Task set —
**A)** Answer these from the tire patent text, one line each:
(i) What kind of vehicles is the pair of tires adapted to equip?
(ii) What is the air-proof layer on the carcass structure's inner walls generally called?
(iii) When are the grooves in the tread band formed?
**B)** Please reproduce the stretch of the tire patent text from "Possibly the carcass" through "itself, once inflated.".
** BEGIN Excerpt to read **
Patent Application
20100180999
The present invention relates to a pair of pneumatic tyres particularly adapted to equip two-wheeled vehicles.
It is known that a tyre generally comprises: a carcass structure having at least one carcass ply the ends of which are in engagement with respective circumferential annular reinforcing structures integrating annular elements usually identified as “bead cores”; a belt structure applied at a radially external position to the carcass structure; a pair of sidewalls applied at an axially external position to side surfaces of the carcass structure, each extended radially away from one of the annular anchoring structures towards said belt structure; a tread band usually consisting of a strip of elastomeric material of suitable thickness, which is applied onto the belt structure at a radially external position. Formed in the tread band, following a moulding operation carried out concurrently with vulcanisation of the tyre, are longitudinal and/or transverse grooves such disposed as to define a desired “tread pattern”.
Possibly the carcass structure can be coated, on its inner walls, with an air-proof layer generally termed “liner”. The latter is essentially made up of a layer of an airtight elastomeric material that in tubeless tyres is adapted to ensure hermetic sealing of the tyre itself, once inflated.
** END Excerpt to read **
** BEGIN Given data **
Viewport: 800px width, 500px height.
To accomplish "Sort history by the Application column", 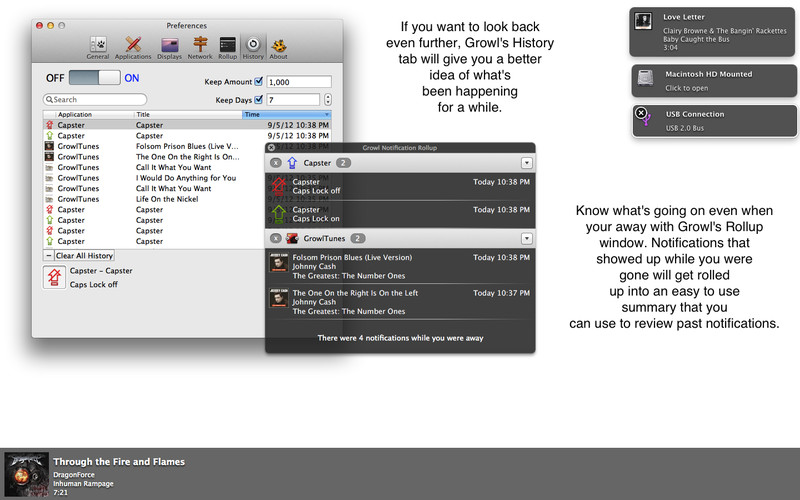I will (88, 115).
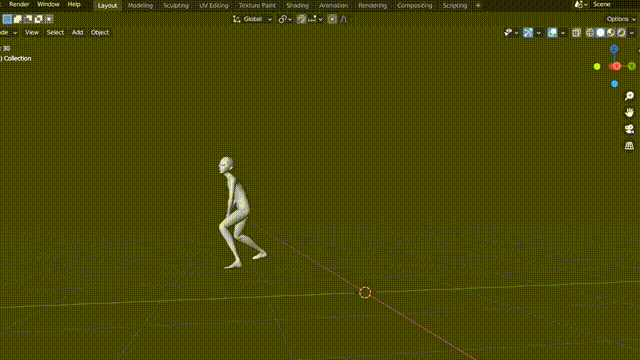
Task: Open the Global transform orientation dropdown
Action: tap(252, 19)
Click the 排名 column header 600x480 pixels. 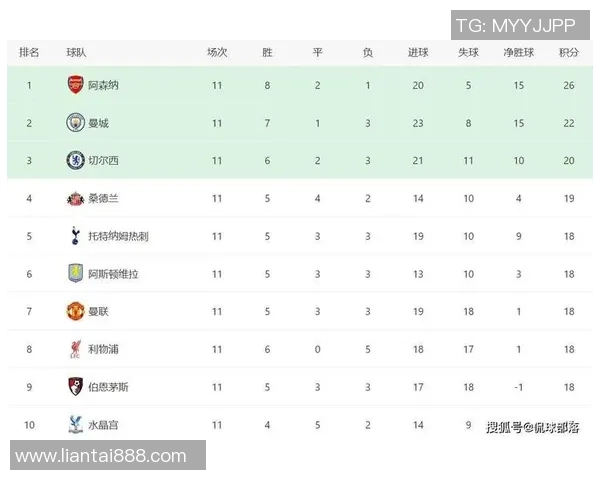tap(29, 52)
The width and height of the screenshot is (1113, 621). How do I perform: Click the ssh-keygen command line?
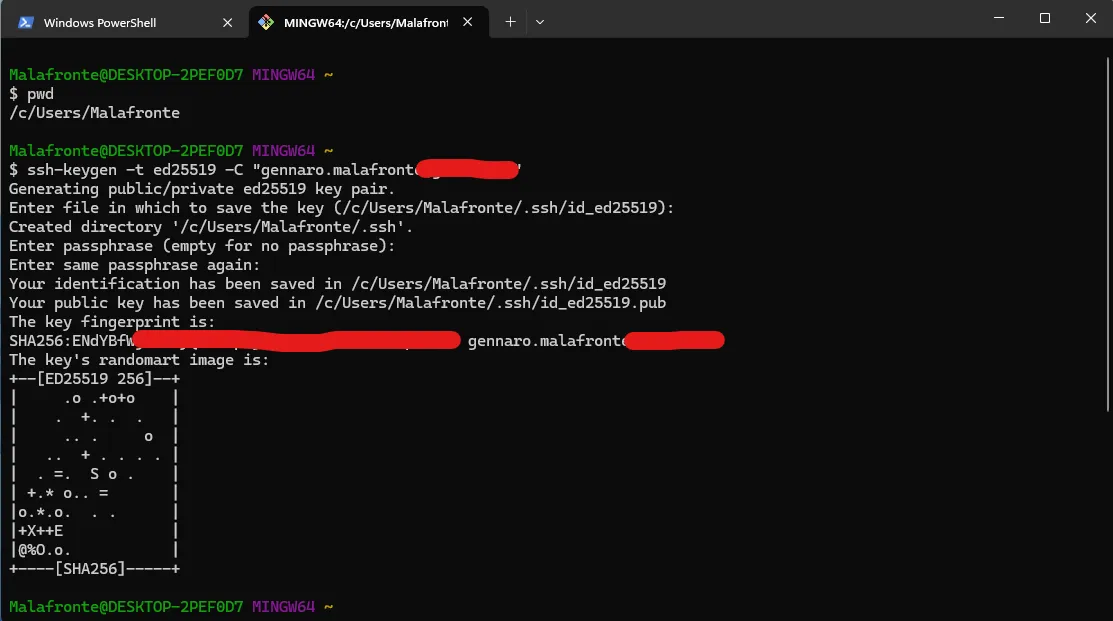(264, 170)
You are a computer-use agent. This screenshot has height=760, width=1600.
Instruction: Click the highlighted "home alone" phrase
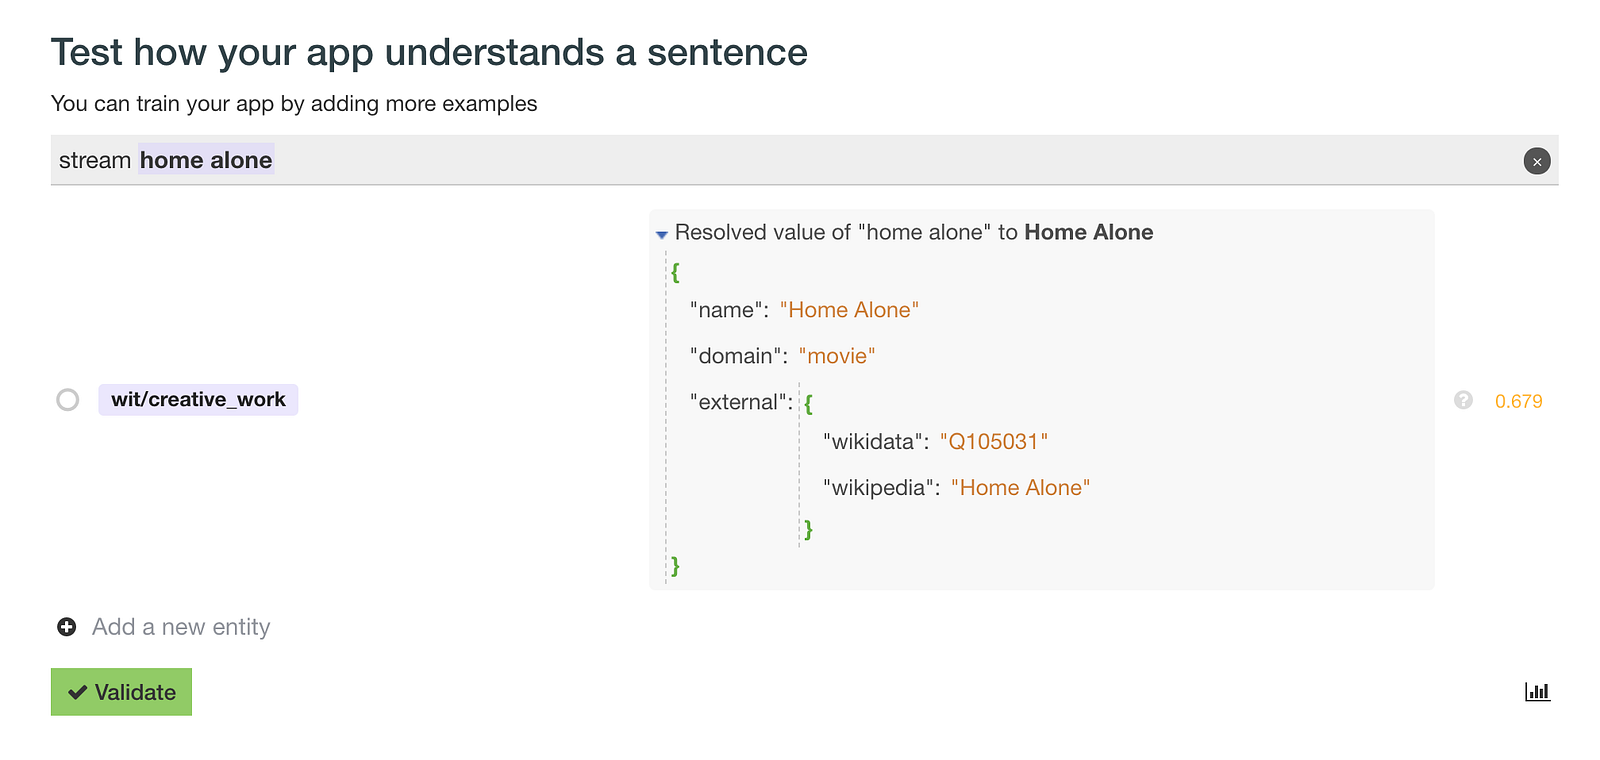(206, 160)
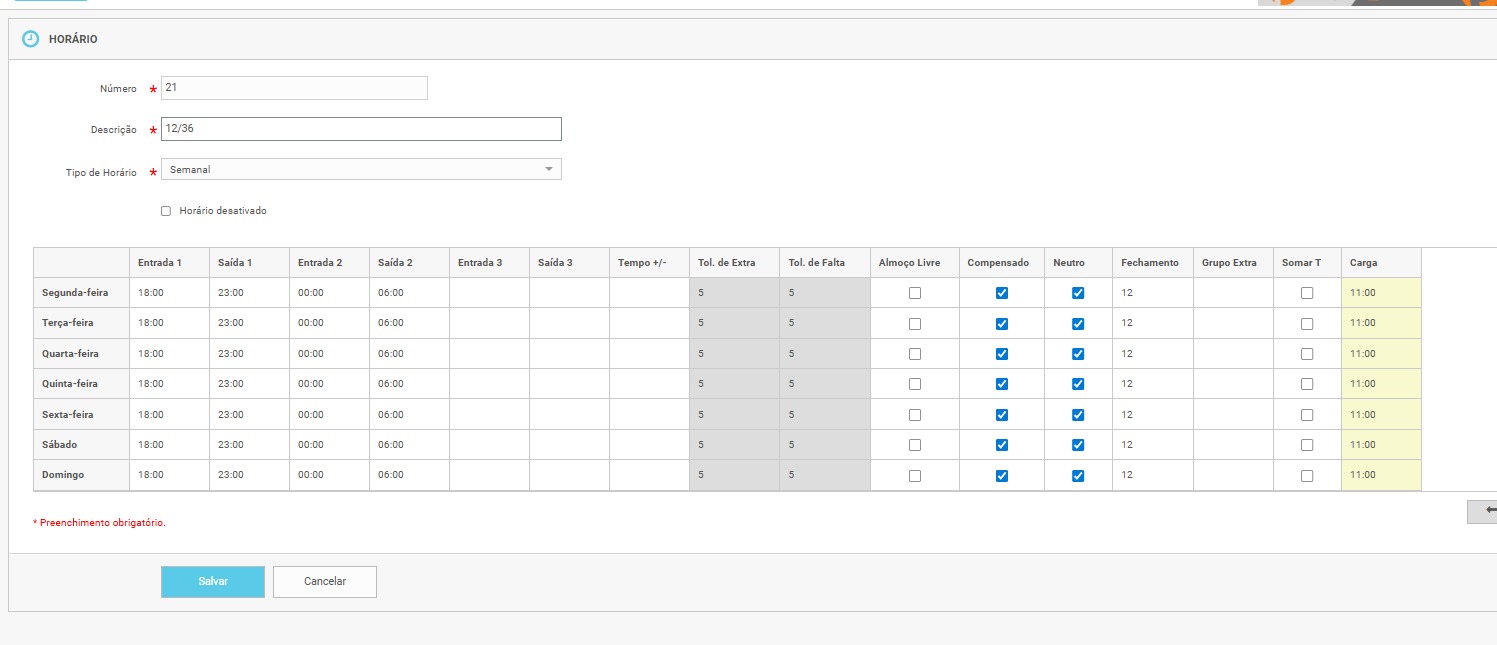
** END Given data **
The answers —
**A)**
(i) Two-wheeled vehicles.
(ii) A "liner."
(iii) During a molding operation carried out concurrently with vulcanization of the tire.

**B)**
Possibly the carcass structure can be coated, on its inner walls, with an air-proof layer generally termed “liner”. The latter is essentially made up of a layer of an airtight elastomeric material that in tubeless tyres is adapted to ensure hermetic sealing of the tyre itself, once inflated.